EXERCISE OBJECTIVE:
Please report how many lines of the following entries hold the word "above", giving the number alone.
═══ DATASET RECORDS ═══
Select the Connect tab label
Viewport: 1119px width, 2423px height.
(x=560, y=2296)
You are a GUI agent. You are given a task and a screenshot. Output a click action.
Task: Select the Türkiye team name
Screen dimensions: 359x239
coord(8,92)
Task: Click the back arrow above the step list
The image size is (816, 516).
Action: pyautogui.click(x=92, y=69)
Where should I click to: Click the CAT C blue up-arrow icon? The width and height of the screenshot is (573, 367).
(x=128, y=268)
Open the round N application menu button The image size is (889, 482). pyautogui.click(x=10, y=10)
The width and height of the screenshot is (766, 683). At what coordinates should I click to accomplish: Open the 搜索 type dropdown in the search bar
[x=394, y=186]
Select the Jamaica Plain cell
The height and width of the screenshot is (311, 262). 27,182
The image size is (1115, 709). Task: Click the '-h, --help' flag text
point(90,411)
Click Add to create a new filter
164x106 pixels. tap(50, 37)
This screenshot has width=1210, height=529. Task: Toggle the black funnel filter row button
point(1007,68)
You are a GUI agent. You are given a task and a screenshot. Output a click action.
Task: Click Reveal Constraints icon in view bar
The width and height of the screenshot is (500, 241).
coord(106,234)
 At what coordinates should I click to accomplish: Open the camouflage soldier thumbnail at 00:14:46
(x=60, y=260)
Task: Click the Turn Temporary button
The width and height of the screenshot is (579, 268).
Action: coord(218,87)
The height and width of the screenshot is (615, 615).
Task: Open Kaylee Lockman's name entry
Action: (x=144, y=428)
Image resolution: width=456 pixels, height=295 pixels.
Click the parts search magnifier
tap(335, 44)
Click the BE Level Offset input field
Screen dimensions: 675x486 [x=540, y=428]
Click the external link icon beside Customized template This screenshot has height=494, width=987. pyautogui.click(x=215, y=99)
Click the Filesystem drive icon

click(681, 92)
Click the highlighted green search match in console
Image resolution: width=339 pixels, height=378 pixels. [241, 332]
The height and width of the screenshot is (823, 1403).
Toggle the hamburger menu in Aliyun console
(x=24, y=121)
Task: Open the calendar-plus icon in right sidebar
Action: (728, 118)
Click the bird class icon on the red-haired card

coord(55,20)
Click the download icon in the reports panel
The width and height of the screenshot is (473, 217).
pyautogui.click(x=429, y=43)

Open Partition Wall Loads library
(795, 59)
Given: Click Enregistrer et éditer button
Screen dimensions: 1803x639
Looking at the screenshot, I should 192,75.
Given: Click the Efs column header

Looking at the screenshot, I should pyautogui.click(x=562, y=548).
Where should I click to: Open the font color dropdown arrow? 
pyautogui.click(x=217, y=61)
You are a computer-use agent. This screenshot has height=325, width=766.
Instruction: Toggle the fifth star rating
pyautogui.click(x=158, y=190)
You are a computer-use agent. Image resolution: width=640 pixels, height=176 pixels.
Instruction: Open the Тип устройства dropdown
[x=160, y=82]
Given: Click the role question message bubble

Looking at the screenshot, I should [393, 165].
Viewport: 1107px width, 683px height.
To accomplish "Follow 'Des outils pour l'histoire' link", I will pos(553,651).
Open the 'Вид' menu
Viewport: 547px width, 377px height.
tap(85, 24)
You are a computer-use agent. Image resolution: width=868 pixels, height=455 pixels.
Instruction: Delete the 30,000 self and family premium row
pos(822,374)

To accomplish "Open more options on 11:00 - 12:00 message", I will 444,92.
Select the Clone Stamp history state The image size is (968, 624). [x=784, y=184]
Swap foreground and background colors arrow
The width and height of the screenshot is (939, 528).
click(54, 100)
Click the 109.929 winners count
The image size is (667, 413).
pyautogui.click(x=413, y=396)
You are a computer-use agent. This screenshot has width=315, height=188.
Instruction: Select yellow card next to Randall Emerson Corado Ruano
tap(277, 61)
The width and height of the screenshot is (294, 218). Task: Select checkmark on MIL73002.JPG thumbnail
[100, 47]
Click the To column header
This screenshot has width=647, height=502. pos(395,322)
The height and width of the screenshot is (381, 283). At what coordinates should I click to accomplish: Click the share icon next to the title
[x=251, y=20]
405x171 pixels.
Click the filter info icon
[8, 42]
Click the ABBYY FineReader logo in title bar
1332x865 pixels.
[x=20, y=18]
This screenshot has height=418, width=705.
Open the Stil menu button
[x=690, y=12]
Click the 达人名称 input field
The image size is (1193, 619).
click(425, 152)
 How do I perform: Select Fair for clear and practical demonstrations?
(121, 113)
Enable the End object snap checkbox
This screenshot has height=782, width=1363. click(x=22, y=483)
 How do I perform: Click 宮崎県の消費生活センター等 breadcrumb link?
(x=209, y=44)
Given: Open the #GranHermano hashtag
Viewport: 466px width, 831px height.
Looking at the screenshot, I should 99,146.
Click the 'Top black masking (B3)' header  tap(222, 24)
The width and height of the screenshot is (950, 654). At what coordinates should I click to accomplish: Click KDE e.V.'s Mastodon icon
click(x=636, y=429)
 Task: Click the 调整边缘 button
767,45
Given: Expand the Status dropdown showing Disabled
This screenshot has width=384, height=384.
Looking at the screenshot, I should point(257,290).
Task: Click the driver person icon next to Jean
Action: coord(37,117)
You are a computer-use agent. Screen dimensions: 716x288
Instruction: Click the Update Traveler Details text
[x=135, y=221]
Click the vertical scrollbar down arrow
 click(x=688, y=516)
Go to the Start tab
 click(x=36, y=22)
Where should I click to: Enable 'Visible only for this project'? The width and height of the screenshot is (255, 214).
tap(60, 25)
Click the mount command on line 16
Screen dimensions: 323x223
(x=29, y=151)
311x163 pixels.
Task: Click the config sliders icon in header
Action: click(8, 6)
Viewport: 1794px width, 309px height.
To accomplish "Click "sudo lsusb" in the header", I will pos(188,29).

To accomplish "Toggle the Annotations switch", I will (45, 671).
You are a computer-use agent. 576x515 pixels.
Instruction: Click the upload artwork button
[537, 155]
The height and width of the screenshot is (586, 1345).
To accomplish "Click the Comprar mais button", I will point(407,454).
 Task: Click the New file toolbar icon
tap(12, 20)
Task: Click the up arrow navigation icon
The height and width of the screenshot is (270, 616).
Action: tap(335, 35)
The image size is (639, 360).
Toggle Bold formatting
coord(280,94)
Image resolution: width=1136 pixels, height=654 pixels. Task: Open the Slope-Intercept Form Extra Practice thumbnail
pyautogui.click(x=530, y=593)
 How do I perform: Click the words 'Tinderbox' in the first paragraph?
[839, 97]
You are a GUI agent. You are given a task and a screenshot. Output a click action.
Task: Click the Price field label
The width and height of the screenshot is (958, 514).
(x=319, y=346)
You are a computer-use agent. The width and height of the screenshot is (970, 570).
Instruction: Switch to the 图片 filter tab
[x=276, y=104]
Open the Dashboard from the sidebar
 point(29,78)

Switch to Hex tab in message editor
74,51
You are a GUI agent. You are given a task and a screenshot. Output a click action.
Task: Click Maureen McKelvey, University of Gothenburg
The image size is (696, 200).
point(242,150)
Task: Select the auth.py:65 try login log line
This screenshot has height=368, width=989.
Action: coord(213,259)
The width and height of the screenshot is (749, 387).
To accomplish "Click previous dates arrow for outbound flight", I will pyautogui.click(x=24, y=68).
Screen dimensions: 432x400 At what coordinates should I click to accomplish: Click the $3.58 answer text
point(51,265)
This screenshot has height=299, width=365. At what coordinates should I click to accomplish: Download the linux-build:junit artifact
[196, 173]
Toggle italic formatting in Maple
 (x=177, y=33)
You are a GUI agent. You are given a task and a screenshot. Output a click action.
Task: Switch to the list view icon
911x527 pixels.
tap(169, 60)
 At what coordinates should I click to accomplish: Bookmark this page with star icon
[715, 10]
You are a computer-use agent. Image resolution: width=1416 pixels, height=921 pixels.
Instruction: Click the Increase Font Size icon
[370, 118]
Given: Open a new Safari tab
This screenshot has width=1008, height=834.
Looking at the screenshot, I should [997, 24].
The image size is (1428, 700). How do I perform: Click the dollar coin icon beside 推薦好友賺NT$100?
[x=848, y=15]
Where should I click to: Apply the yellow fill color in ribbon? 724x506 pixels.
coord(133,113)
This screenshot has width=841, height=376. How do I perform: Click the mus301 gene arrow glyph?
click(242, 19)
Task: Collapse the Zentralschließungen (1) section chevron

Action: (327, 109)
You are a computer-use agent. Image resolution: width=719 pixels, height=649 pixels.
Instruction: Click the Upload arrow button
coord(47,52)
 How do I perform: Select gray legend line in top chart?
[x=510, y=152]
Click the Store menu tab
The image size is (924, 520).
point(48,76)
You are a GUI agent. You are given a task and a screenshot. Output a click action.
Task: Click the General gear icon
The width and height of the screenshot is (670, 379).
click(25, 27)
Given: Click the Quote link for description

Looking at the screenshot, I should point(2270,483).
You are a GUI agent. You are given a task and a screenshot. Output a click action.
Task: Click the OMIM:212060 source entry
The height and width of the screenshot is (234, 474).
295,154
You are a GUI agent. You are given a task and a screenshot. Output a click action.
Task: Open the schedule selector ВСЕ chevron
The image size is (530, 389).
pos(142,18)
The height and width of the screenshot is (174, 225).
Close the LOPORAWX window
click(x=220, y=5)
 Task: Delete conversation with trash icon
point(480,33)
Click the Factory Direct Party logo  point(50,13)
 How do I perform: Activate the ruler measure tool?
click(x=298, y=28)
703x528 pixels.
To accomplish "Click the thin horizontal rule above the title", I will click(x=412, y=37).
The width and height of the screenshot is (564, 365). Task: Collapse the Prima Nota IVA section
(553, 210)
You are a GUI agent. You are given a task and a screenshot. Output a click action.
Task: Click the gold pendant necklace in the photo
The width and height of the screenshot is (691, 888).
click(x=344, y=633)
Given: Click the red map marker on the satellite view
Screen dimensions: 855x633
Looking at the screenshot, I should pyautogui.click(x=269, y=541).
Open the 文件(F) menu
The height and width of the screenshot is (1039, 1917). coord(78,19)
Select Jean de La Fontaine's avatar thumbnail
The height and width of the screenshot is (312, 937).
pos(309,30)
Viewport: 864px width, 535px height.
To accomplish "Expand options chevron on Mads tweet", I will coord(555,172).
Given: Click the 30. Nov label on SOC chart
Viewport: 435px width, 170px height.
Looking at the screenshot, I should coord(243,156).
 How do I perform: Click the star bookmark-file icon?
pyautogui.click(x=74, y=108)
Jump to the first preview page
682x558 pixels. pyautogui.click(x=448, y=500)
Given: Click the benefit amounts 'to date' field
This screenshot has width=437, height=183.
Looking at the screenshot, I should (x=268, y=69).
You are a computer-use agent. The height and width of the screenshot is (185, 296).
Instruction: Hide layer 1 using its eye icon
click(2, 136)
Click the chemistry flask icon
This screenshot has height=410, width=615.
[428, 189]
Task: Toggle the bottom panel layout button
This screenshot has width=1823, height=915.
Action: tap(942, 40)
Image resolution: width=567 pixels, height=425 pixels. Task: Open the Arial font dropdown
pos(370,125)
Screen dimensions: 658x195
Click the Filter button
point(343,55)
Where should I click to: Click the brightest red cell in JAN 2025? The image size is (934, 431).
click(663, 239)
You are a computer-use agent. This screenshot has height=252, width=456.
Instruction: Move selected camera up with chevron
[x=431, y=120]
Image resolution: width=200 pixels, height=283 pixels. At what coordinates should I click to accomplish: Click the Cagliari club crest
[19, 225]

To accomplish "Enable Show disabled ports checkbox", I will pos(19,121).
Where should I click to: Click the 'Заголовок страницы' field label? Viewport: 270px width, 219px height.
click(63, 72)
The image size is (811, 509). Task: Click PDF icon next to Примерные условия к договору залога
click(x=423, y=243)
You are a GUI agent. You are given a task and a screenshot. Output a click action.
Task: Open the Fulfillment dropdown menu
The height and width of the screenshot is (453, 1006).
═══
WRITTEN SOLUTION:
2